Mein Standpunkt: Uta Glaubitz
Berufsfindung und KI

Kann Künstliche Intelligenz bei der Berufsfindung helfen? Berufsberaterin Uta Glaubitz hat es getestet.
Ich habe ChatGPT, Grok und Gemini befragt. Bereits die erste Antwort ist ernüchternd: „In einer Welt, in der Künstliche Intelligenz die Arbeitslandschaft rasant verändert, wird die Berufsfindung für junge Menschen sowohl spannender als auch herausfordernder denn je.“
Große Plattitüde, wenig Inhalt – und der ist auch noch falsch, denn früher war die Berufsfindung ebenso herausfordernd. Zumindest seit dem Mittelalter, als die Burschen aus der Landwirtschaft in die Stadt gingen. Vermutlich gibt es ein vorherrschendes Muster im Internet: „Wir leben in einer ganz besonderen Zeit, und sie wird immer besonderer“. Das spuckt ChatGPT dann zu allen mögliche Fragen aus.

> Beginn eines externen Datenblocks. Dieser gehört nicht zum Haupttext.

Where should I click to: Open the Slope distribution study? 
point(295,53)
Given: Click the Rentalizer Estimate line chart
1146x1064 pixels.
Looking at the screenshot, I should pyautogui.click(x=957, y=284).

Vielleicht muss ich es anders versuchen. Ich sage Grok, ich sei kommunikativ und frage, welcher Beruf dazu passt. Die Antwort: „PR, Marketing, Politik, Personalwesen, Lehrer“. Was eindimensional ist, denn ein Kinderarzt und ein U-Boot-Offizier müssen ebenfalls gut kommunizieren. Und was ist mit Diplomaten, Regisseuren, Bestattern und Friseuren? Müsste die richtige Antwort nicht lauten: „Kommunikation ist wichtig für die meisten Berufe. Wenn du gut kommunizieren kannst, ist das leider kein Hinweis darauf, ob du Pastor oder Gefängniswärter werden solltest“?
Natürlich kommt es darauf an, was man eingibt, und daraus entsteht das nächste Problem: Manche Promptschreiber sind eitel – und unehrlich noch dazu. Selbst der größte Egomane schreibt nicht: „Ich interessiere mich hauptsächlich für mich selbst“. Sondern er schreibt: „Ich interessiere mich für Wirtschaft, bin aber auch der soziale Typ“ oder „Mir sind Werte ganz wichtig und ich arbeite gern im Team“. Solche Deklarationen sind aber nicht Ergebnis einer Selbstreflexion, sondern drücken aus, wie der Kandidat sich darstellen möchte. Und die KI neigt dazu, alles zu glauben und empfiehlt prompt die Jobs Recruiter und Familientherapeut.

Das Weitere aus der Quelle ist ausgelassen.